### Extracted material
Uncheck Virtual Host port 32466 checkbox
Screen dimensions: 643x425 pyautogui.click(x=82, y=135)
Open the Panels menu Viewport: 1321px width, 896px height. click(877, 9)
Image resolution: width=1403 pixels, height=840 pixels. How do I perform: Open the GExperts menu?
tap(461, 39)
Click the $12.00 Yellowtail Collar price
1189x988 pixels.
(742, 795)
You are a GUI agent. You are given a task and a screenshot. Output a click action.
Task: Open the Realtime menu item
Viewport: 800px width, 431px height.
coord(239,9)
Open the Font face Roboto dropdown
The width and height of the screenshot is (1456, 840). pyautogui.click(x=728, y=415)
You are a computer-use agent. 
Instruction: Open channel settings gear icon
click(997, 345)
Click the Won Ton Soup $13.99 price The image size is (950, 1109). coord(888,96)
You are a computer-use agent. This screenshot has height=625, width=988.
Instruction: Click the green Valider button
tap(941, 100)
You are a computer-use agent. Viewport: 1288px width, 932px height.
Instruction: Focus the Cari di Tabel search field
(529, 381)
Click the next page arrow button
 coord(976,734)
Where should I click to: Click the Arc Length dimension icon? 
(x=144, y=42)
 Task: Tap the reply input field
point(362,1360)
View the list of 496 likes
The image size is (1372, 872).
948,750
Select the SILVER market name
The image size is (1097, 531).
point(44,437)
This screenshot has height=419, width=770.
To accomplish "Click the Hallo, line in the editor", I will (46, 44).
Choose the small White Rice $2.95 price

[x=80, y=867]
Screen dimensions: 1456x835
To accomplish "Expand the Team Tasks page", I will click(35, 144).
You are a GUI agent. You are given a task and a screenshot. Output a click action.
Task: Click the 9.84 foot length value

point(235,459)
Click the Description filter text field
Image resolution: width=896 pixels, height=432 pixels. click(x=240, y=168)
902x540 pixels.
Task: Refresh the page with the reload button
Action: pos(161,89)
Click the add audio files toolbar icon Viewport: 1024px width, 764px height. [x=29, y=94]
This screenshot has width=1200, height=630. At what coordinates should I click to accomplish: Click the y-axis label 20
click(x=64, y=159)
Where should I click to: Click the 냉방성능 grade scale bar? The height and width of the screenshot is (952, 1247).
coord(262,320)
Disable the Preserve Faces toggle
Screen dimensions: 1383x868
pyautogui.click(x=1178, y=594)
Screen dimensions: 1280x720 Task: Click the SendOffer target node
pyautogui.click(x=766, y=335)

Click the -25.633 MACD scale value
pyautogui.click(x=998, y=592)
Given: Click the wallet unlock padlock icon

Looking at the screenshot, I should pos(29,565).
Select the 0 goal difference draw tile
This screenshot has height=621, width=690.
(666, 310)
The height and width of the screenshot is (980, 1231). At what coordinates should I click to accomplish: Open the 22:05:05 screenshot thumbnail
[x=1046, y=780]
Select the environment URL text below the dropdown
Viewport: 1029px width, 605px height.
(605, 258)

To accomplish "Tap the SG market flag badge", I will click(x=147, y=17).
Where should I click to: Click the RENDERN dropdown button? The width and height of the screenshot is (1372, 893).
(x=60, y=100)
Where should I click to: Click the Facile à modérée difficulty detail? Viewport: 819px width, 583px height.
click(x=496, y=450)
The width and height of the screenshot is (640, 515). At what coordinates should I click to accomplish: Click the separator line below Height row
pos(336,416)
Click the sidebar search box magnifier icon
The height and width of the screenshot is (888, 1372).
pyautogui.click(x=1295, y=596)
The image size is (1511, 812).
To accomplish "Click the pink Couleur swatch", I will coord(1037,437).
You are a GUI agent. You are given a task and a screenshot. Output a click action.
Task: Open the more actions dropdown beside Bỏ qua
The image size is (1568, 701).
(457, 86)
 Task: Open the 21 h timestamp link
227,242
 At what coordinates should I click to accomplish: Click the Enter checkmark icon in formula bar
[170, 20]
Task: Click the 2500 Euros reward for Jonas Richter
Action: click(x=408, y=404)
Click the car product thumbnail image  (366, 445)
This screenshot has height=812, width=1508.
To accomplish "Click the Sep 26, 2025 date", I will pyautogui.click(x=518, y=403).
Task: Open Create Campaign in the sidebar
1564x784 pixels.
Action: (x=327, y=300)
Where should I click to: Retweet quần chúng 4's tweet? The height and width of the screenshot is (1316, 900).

### Given task
Rewrite all of the data with every "computer-use agent" replaced by "screen navigation assistant", keeping everything else the same.

### Solution for this exercise
Uncheck Virtual Host port 32466 checkbox
Screen dimensions: 643x425 pyautogui.click(x=82, y=135)
Open the Panels menu Viewport: 1321px width, 896px height. click(877, 9)
Image resolution: width=1403 pixels, height=840 pixels. How do I perform: Open the GExperts menu?
tap(461, 39)
Click the $12.00 Yellowtail Collar price
1189x988 pixels.
(742, 795)
You are a GUI agent. You are given a task and a screenshot. Output a click action.
Task: Open the Realtime menu item
Viewport: 800px width, 431px height.
coord(239,9)
Open the Font face Roboto dropdown
The width and height of the screenshot is (1456, 840). pyautogui.click(x=728, y=415)
You are a screen navigation assistant. 
Instruction: Open channel settings gear icon
click(997, 345)
Click the Won Ton Soup $13.99 price The image size is (950, 1109). coord(888,96)
You are a screen navigation assistant. This screenshot has height=625, width=988.
Instruction: Click the green Valider button
tap(941, 100)
You are a screen navigation assistant. Viewport: 1288px width, 932px height.
Instruction: Focus the Cari di Tabel search field
(529, 381)
Click the next page arrow button
 coord(976,734)
Where should I click to: Click the Arc Length dimension icon? 
(x=144, y=42)
 Task: Tap the reply input field
point(362,1360)
View the list of 496 likes
The image size is (1372, 872).
948,750
Select the SILVER market name
The image size is (1097, 531).
point(44,437)
This screenshot has height=419, width=770.
To accomplish "Click the Hallo, line in the editor", I will (46, 44).
Choose the small White Rice $2.95 price

[x=80, y=867]
Screen dimensions: 1456x835
To accomplish "Expand the Team Tasks page", I will click(35, 144).
You are a GUI agent. You are given a task and a screenshot. Output a click action.
Task: Click the 9.84 foot length value

point(235,459)
Click the Description filter text field
Image resolution: width=896 pixels, height=432 pixels. click(x=240, y=168)
902x540 pixels.
Task: Refresh the page with the reload button
Action: pos(161,89)
Click the add audio files toolbar icon Viewport: 1024px width, 764px height. [x=29, y=94]
This screenshot has width=1200, height=630. At what coordinates should I click to accomplish: Click the y-axis label 20
click(x=64, y=159)
Where should I click to: Click the 냉방성능 grade scale bar? The height and width of the screenshot is (952, 1247).
coord(262,320)
Disable the Preserve Faces toggle
Screen dimensions: 1383x868
pyautogui.click(x=1178, y=594)
Screen dimensions: 1280x720 Task: Click the SendOffer target node
pyautogui.click(x=766, y=335)

Click the -25.633 MACD scale value
pyautogui.click(x=998, y=592)
Given: Click the wallet unlock padlock icon

Looking at the screenshot, I should pos(29,565).
Select the 0 goal difference draw tile
This screenshot has height=621, width=690.
(666, 310)
The height and width of the screenshot is (980, 1231). At what coordinates should I click to accomplish: Open the 22:05:05 screenshot thumbnail
[x=1046, y=780]
Select the environment URL text below the dropdown
Viewport: 1029px width, 605px height.
(605, 258)

To accomplish "Tap the SG market flag badge", I will click(x=147, y=17).
Where should I click to: Click the RENDERN dropdown button? The width and height of the screenshot is (1372, 893).
(x=60, y=100)
Where should I click to: Click the Facile à modérée difficulty detail? Viewport: 819px width, 583px height.
click(x=496, y=450)
The width and height of the screenshot is (640, 515). At what coordinates should I click to accomplish: Click the separator line below Height row
pos(336,416)
Click the sidebar search box magnifier icon
The height and width of the screenshot is (888, 1372).
pyautogui.click(x=1295, y=596)
The image size is (1511, 812).
To accomplish "Click the pink Couleur swatch", I will coord(1037,437).
You are a GUI agent. You are given a task and a screenshot. Output a click action.
Task: Open the more actions dropdown beside Bỏ qua
The image size is (1568, 701).
(457, 86)
 Task: Open the 21 h timestamp link
227,242
 At what coordinates should I click to accomplish: Click the Enter checkmark icon in formula bar
[170, 20]
Task: Click the 2500 Euros reward for Jonas Richter
Action: click(x=408, y=404)
Click the car product thumbnail image  (366, 445)
This screenshot has height=812, width=1508.
To accomplish "Click the Sep 26, 2025 date", I will pyautogui.click(x=518, y=403).
Task: Open Create Campaign in the sidebar
1564x784 pixels.
Action: (x=327, y=300)
Where should I click to: Retweet quần chúng 4's tweet? The height and width of the screenshot is (1316, 900).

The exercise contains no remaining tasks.